Google’s position on AI-produced content is clear – companies that use AI-generated content to manipulate ranking in search results will violate their spam policies. So, where should B2B PR and Marketers stand? Clearly trust is ChatGPT’s biggest weakness. Unlike Google, you don’t know the source of the information, you can’t judge based on the type of site or the experience of the author. Google’s system of basing quality on the number of citations of an article isn’t in place. Further research is going to be needed and this will take time, so people will still return to trusted sources and expertise.

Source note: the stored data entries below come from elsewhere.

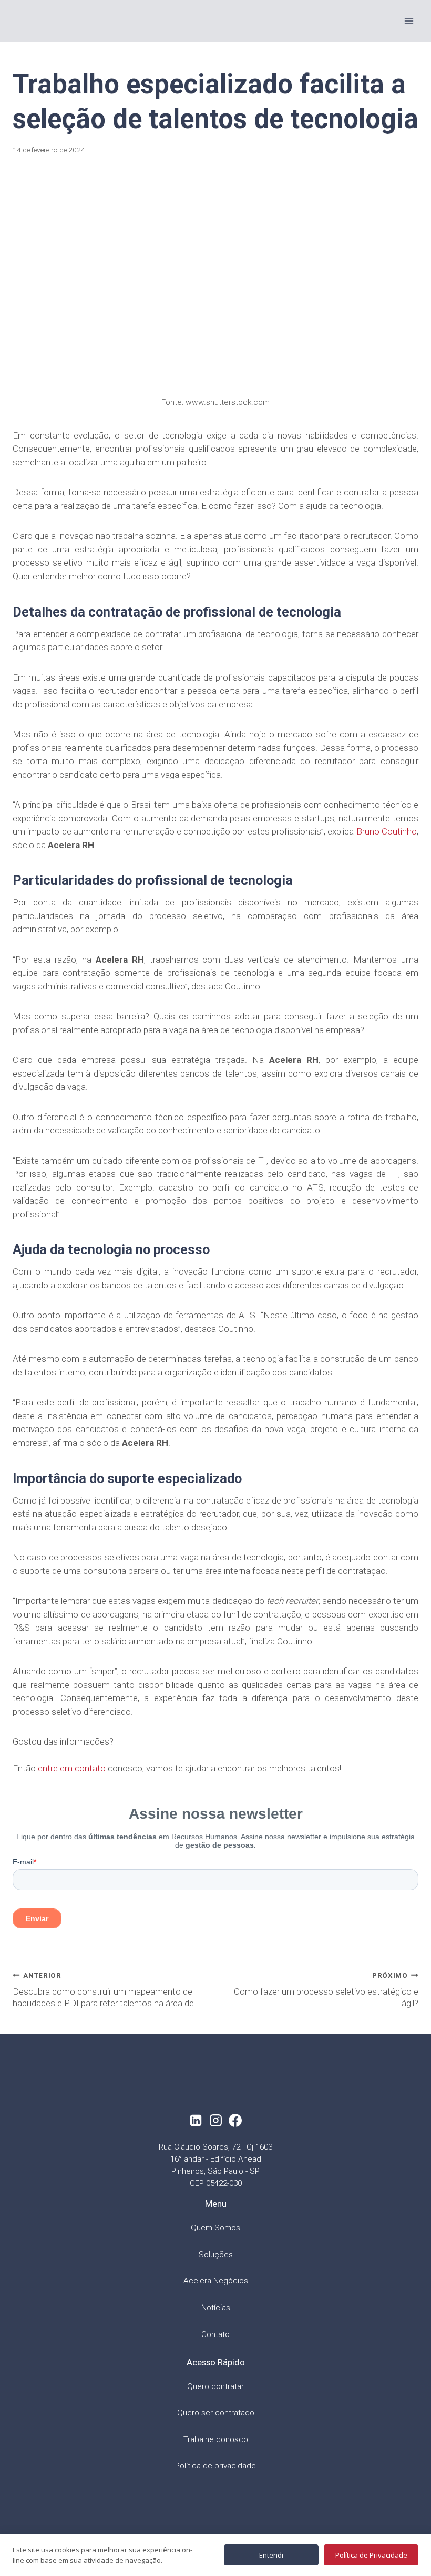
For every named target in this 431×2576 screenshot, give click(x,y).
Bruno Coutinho (386, 831)
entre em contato (72, 1768)
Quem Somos (215, 2228)
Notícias (215, 2307)
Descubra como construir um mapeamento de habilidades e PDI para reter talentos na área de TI (108, 1989)
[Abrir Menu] (408, 21)
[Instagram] (215, 2120)
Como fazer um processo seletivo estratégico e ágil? (326, 1989)
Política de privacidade (215, 2465)
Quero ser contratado (215, 2412)
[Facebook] (235, 2120)
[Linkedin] (195, 2120)
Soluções (216, 2254)
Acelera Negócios (215, 2281)
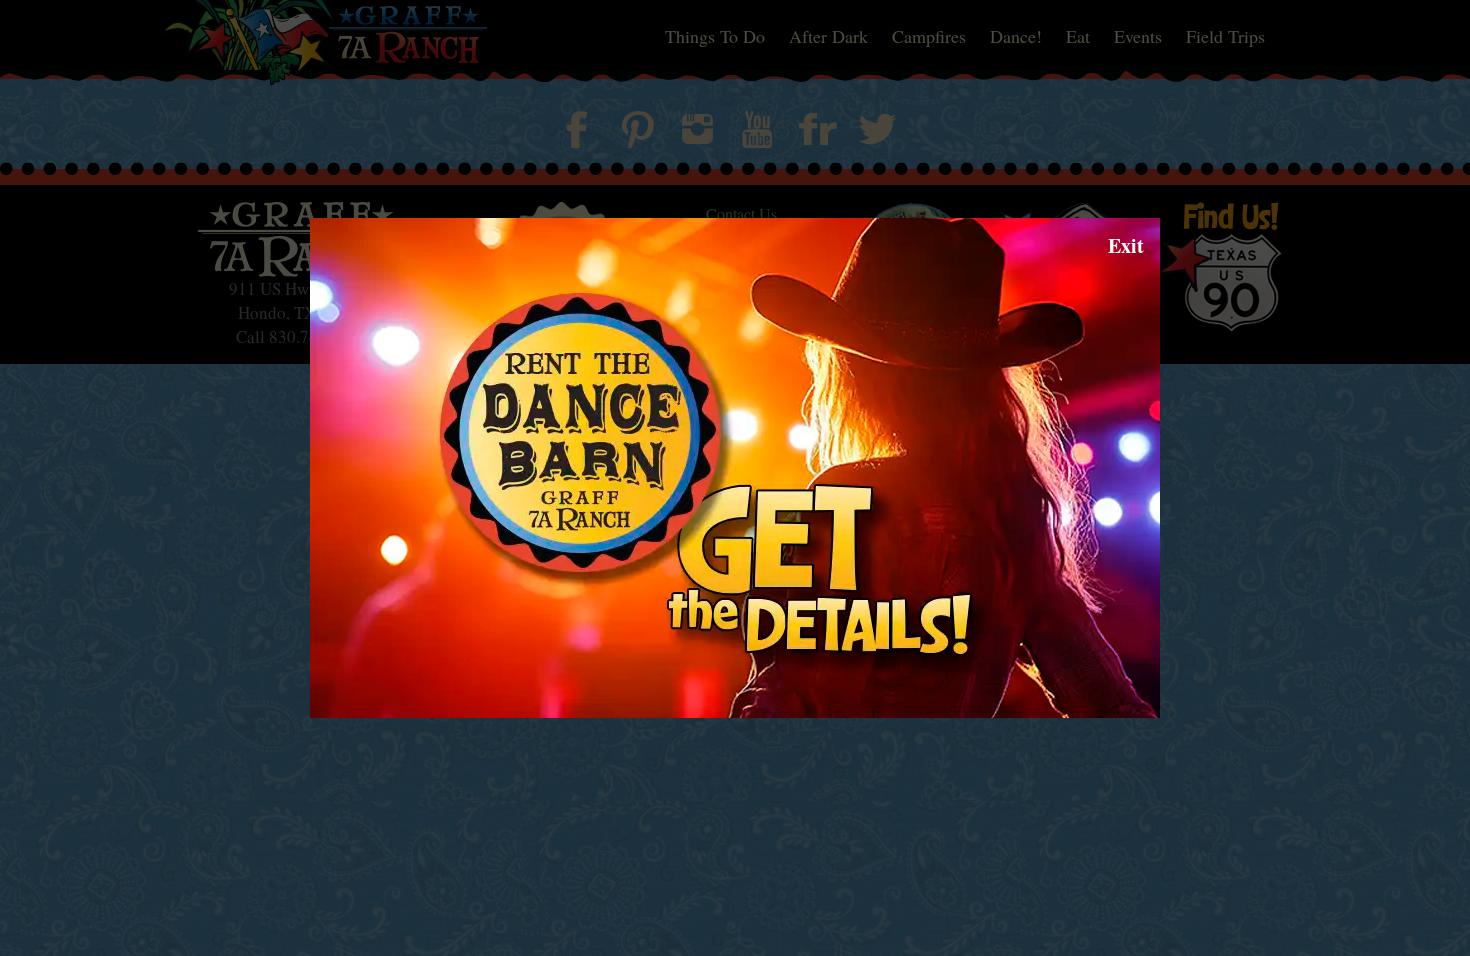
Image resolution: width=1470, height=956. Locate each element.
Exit (1126, 246)
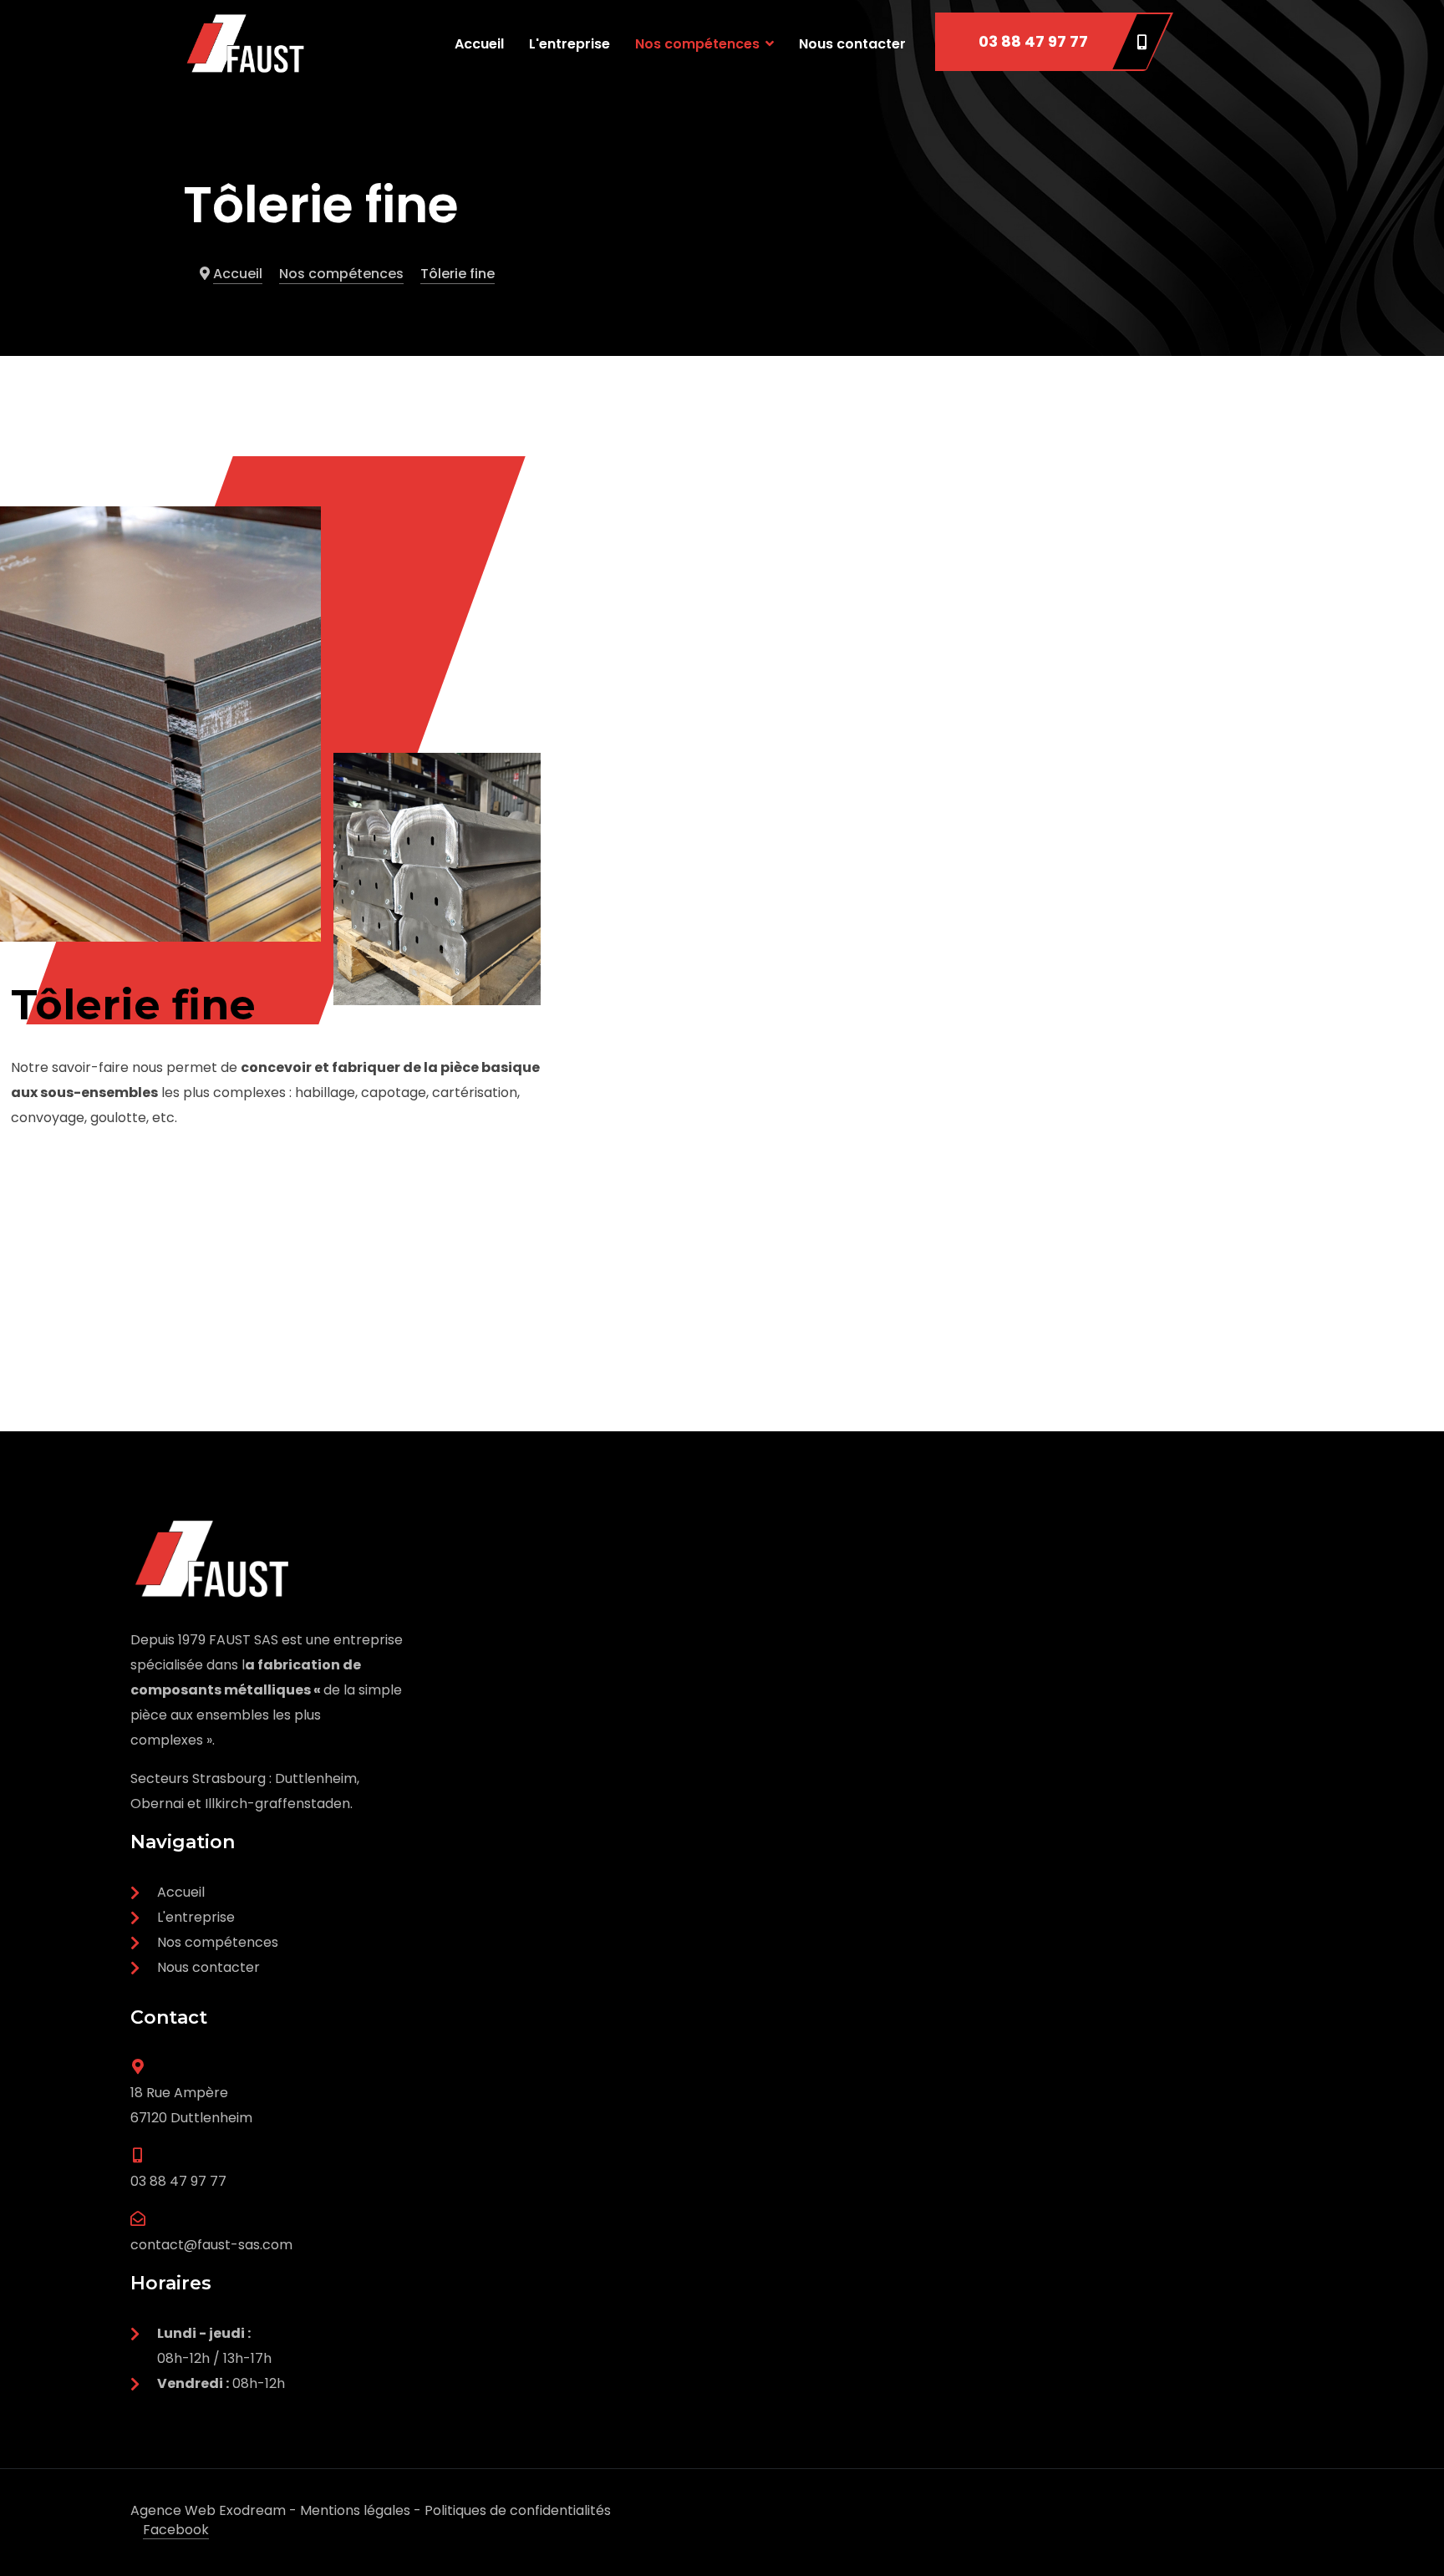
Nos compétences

The U.S. Copyright Office has now launched a new initiative to examine the copyright law and policy issues raised by artificial intelligence (AI), including the scope of copyright in works generated using AI tools and the use of copyrighted materials in AI training. The Copyright Office says the initiative has been launched: “in direct response to the recent striking advances in generative AI technologies and their rapidly growing use by individuals and businesses.” And this begins right at the input stage, not the output.
ChatGPT and similar software use existing text, images, and code to create ‘new’ work. The technology must get its ideas from somewhere, which means trawling the web to ‘train’ and ‘earn’ from pre-existing content. OpenAI and similar alternatives have already been subject to many lawsuits, arguing that AI tools are illegally using other people’s work to build their platforms.
With the PR Council also weighing in on this issue, all we can do is wait for official guidance and standards on the use of AI in PR. For now, communications pros are urged to apply caution to any external-facing use of output from ChatGPT.
Should B2B communicators roll out the welcome mat for AI in PR and Marketing?
Communicators in the B2B space can make the most of a number of ChatGPT’s helpful capabilities, such as automating repetitive tasks and providing real-time data at the click of a button. But don’t be too quick to rush all-in. AI should be used as a reliable tool to achieve an improved level of audience engagement – all underpinned by the human touch!